Once we (and by which I mean Mikey) got the hang of trundling through the aisles, the next challenge presented itself...
Did you know you could buy bison steak at Whole Foods? Not just bison steak, but bison burgers and assorted bison innerds, on top of the usual organic, non-steroid-injected, grass-fed assorted meats. Actually, it was a surprisingly diverse assortment of meats for a store that seems to cater more to a crowd of grass-feds themselves, but I am all for diversity! Don't let anyone tell you otherwise. Which is why the next revelation came as such a shock.
As we weaved back and forth among the bison steaks, the non-pasturized milk and locally grown arugula, one thing was distressingly absent...Coke. No Coke. No ginger ale. No pop whatsoever. Not even a pop aisle.
And no chips, either. Unless what you're looking for is locally produced, organic corn tortilla chips in every colour of the rainbow. That's the chip aisle.

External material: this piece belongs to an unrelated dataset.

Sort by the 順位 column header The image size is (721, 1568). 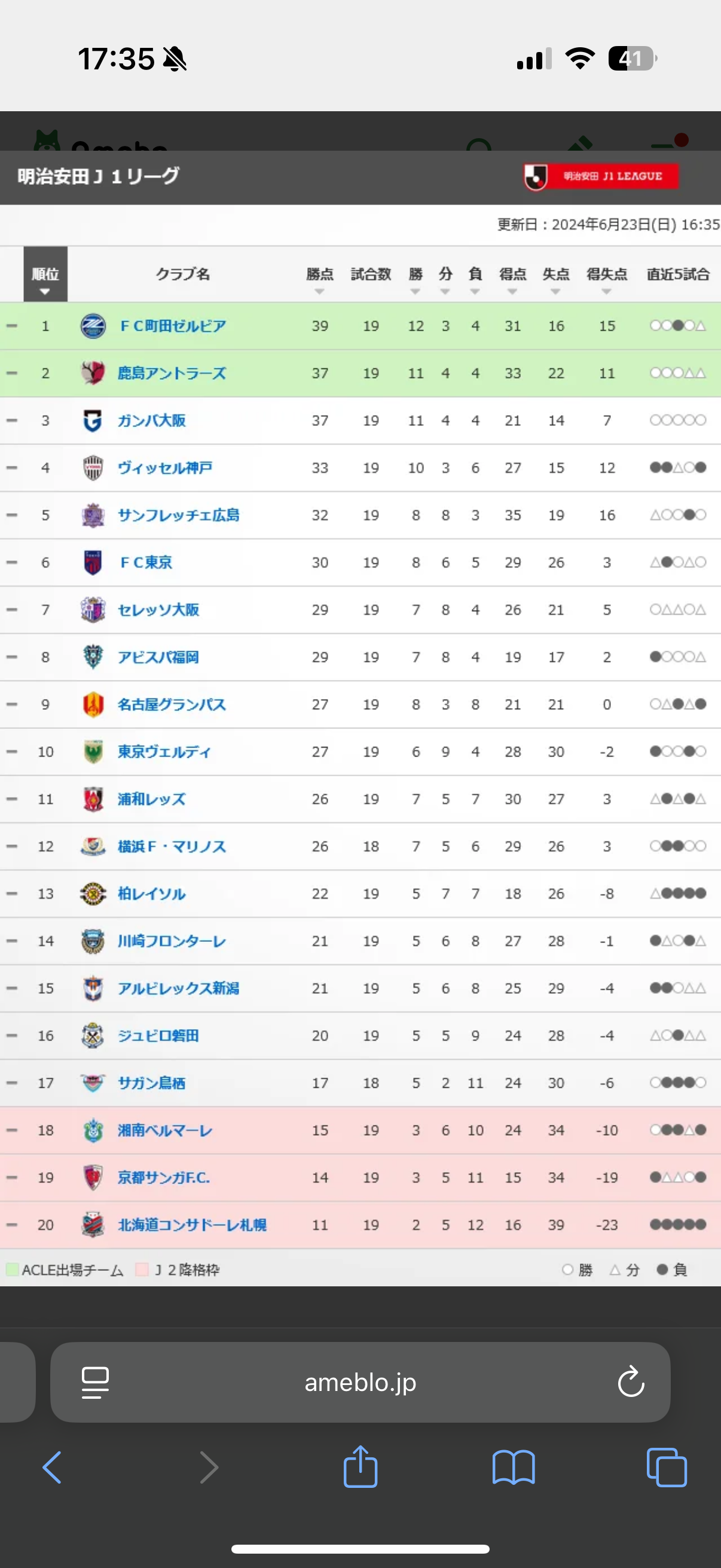[x=45, y=274]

No check mark beside those items on the list. Move on to the next items...surely a place which offers bison steaks, has phyllo pastry and cream cheese..?! Nope. No phyllo pastry. None. Not even the organically produced, eco-blessed, exhorbitantly priced kind.

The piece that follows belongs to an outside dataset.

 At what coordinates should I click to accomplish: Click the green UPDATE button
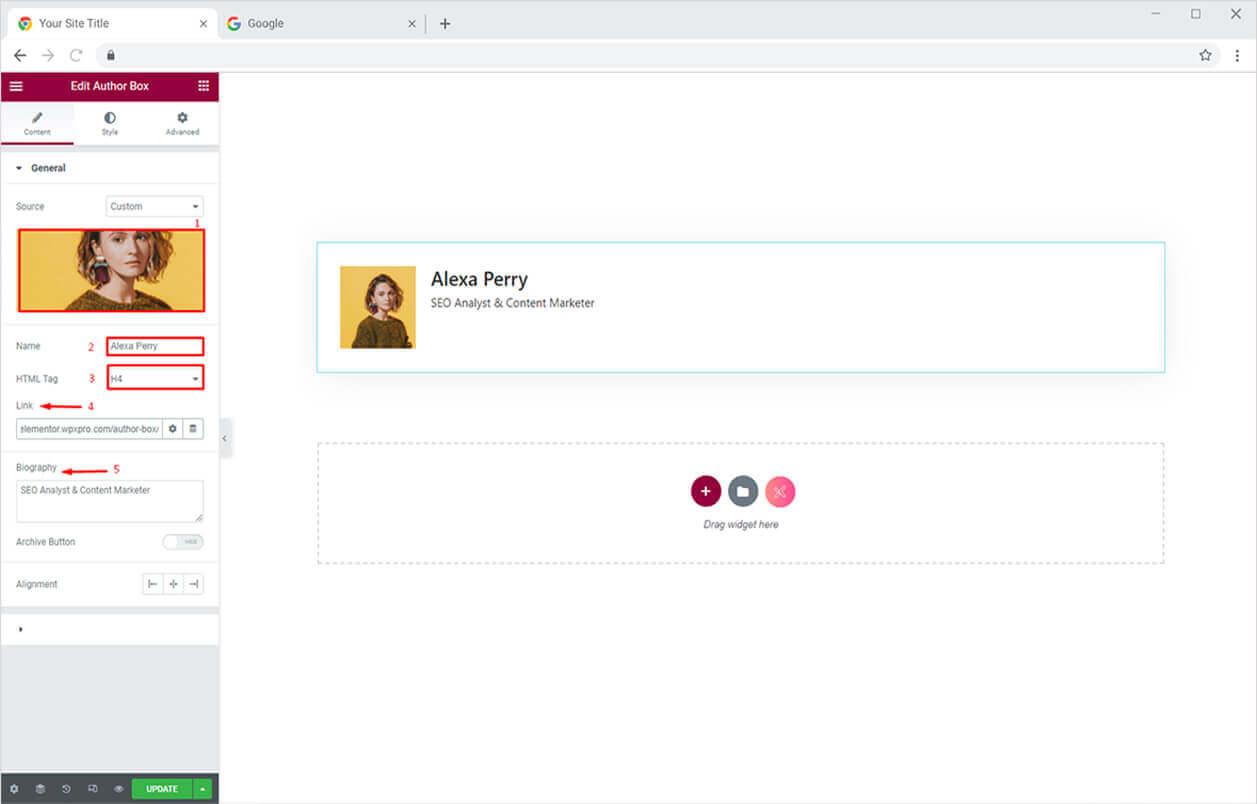[161, 789]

I scoured the shelves for cream cheese but came up short. At which point, I approached the thoroughly miserable looking woman behind the cheese counter, to ask for guidance. Whoever told you that eco-consciousness and "organic" life make you happy, lied, LIED, LIED! With a hearty look of full-on leftard derision, she silently lead me to the last shelf I looked on and pointed out a 2-foot span at which the cream cheese could be located, but do you think I saw the word Philadelphia anywhere?! Don't be preposterous! We don't carry that common filth at our sacred trough! You must purchase the 200 gram portion of "organic" locally produced goat's milk cream cheese for the value-added price of $8.99!!!

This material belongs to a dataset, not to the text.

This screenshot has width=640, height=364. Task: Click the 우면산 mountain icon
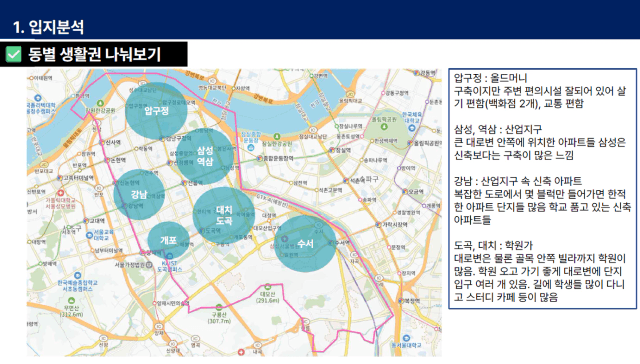(71, 301)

I probably could have been arrested for the look I gave the miserable cow, but she didn't pause in her silent pretentious haughtiness to register that my inquiry was more than a socially-generated construct within her existential reality. Back to the counter she went, without a word spoken.
I had no better luck with anything else on my list, but I did manage to treat myself to a pricey bouquet of locally-grown Gerbera Daisies, in a lovely shade of Tangerine, to adorn my dinner table. Too bad we couldn't eat them. But perhaps what I assumed as the Floral Department, was really Produce. Who knows?
So, with an overwhelming sense of crushing defeat, having wasted precious unwasteable moments, and a list of items still to be acquired elsewhere, I slipped past the pasty-white stick figures in line at the checkout -- with their "recycled" "organic" "paper" grocery bags and bike helmets -- and emerged into the parking lot with an indescribable frustrated rage that took all my will to not vent on the Lexus convertible sports coup in the handicap space outside.
Between the miniscule food portions, the absurd prices, the notable absence of anything which may contain white sugar and the palpable sense of contempt for anyone not fully steeped in the eco-guilt that compels whole swathes of the population to live in a state of austere meagerness, I was faced with the realization that there is actually a market for a place such as this. Ever more disturbing, that market is growing.
Dare I hope that, since these people never have any babies, one day all of them -- and their purse dogs -- will be gone and with them, the Bizarro universe that is the Whole Foods Market?
Maybe so. Until then though, I will live and sleep in fear that the world I always thought I knew has suddenly and, without explanation or warning, turned itself inside-out and given itself over to the madness and chaos of anti-space.
Whole Foods *scoff*. Whole lotta nothin'.